● Exercise brief
Please copy out every line of the data below word for word, leaving the pictures out of your answer.

(Data records)

———

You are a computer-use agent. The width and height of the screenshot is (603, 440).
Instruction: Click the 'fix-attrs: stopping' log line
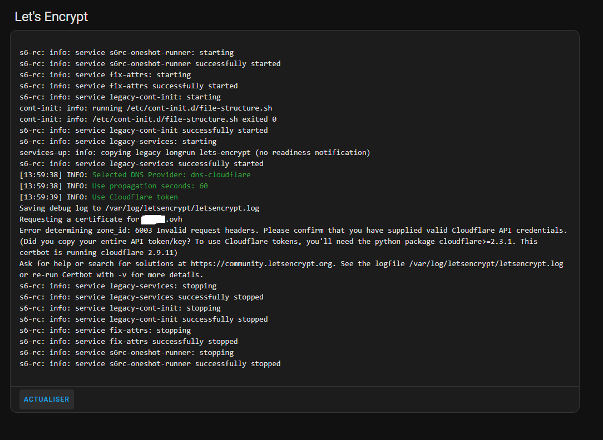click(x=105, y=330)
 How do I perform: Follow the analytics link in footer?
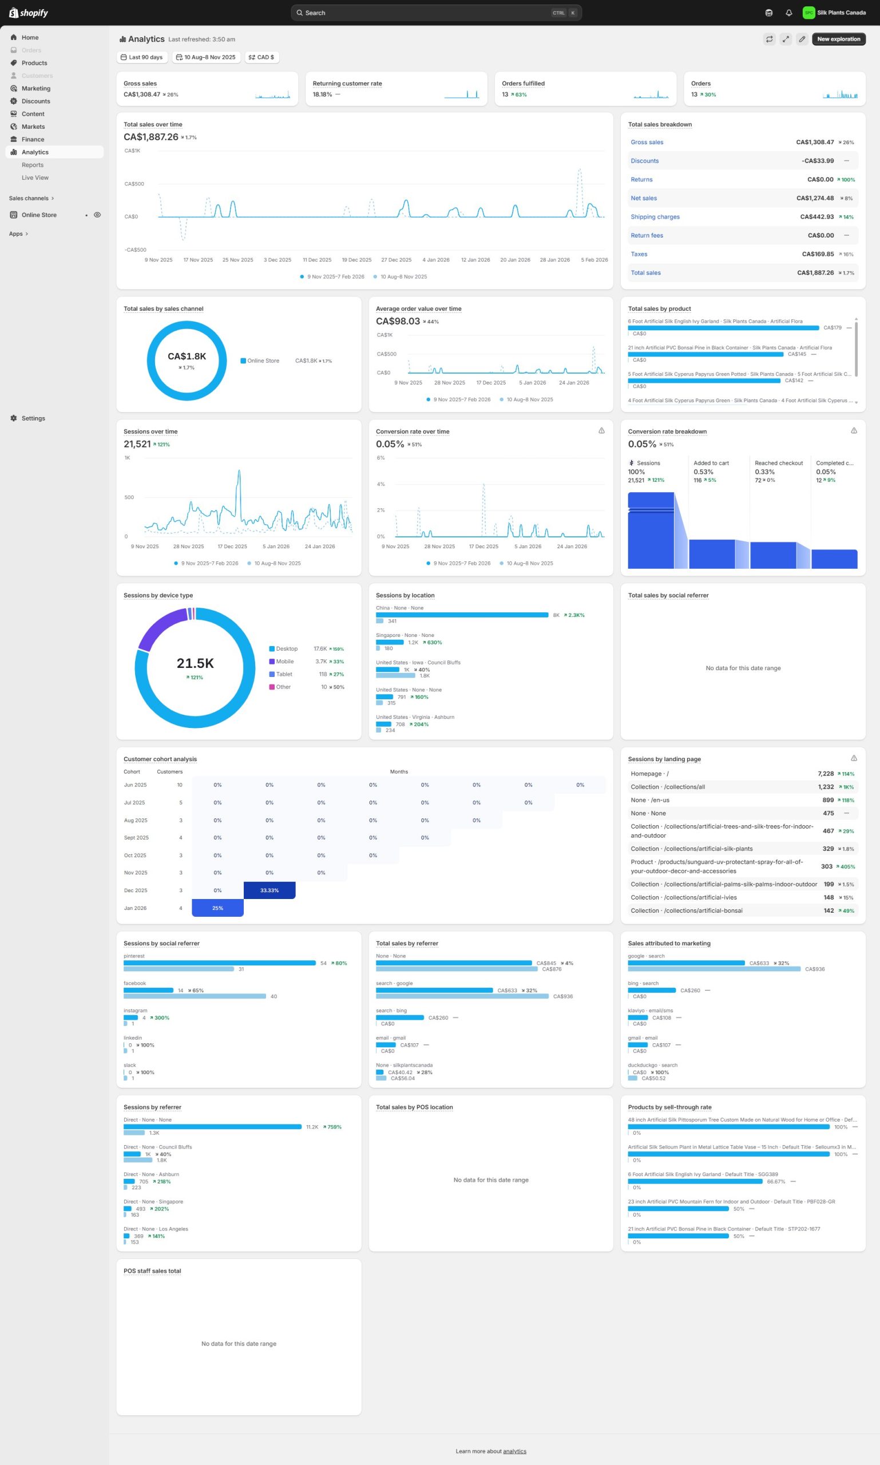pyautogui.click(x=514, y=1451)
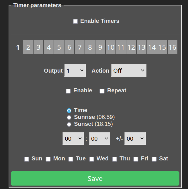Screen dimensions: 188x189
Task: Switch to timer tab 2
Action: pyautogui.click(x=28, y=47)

———

● The answer
You are a computer-use agent. The width and height of the screenshot is (603, 440).
Instruction: Click the 'fix-attrs: stopping' log line
click(x=105, y=330)
 How do I perform: Follow the analytics link in footer?
pyautogui.click(x=514, y=1451)
Screen dimensions: 188x189
Task: Switch to timer tab 2
Action: pyautogui.click(x=28, y=47)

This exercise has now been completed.